▶ _Entries taken from a collection_:
□ □ □ □ □ □ □

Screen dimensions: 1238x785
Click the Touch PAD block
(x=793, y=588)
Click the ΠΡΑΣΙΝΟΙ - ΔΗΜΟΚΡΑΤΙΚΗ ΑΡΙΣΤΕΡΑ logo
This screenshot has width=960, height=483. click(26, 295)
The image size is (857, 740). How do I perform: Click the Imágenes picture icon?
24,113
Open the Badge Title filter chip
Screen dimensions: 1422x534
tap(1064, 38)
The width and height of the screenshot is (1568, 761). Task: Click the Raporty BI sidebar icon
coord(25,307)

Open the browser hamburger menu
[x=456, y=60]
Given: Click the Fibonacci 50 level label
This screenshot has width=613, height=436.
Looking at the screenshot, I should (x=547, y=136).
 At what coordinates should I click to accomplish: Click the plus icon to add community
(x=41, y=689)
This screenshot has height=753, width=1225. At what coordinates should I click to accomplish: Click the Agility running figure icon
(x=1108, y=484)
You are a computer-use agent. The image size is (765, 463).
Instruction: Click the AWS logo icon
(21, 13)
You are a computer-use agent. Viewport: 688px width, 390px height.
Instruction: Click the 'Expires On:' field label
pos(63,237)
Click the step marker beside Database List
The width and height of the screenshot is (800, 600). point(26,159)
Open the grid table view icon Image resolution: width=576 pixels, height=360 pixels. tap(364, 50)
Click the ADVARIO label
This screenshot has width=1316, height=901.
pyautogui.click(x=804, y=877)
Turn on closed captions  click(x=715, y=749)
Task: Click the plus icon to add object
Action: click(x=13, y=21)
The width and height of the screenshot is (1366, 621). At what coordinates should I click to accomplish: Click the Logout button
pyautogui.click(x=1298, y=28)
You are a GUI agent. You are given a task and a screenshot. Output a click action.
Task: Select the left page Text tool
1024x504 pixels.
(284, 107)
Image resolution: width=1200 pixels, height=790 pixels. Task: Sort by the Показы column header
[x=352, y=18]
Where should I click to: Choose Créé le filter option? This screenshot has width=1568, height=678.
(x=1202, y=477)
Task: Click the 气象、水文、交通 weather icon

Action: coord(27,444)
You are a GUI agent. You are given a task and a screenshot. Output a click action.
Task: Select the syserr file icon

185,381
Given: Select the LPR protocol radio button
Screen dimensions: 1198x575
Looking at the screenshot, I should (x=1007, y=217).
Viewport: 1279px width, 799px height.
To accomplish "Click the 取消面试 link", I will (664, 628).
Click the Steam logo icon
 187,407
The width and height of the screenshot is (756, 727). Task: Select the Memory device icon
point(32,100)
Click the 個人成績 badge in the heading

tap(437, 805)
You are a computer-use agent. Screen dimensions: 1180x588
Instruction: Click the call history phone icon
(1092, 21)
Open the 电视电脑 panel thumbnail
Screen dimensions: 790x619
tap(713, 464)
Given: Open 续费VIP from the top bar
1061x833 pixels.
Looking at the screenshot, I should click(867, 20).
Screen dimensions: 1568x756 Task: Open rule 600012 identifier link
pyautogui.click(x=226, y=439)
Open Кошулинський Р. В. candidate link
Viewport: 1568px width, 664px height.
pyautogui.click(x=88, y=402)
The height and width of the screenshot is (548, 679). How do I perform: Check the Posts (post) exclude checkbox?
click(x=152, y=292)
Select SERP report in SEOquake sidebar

□ □ □ □ □ □ □

▶ _Exercise instructions_: The lines above that hold the word "agent" should be found and copied out.

▶ _Response_:
You are a computer-use agent. The image size is (765, 463).
You are a computer-use agent. Viewport: 688px width, 390px height.
You are a GUI agent. You are given a task and a screenshot. Output a click action.
You are a GUI agent. You are given a task and a screenshot. Output a click action.
You are a computer-use agent. Screen dimensions: 1180x588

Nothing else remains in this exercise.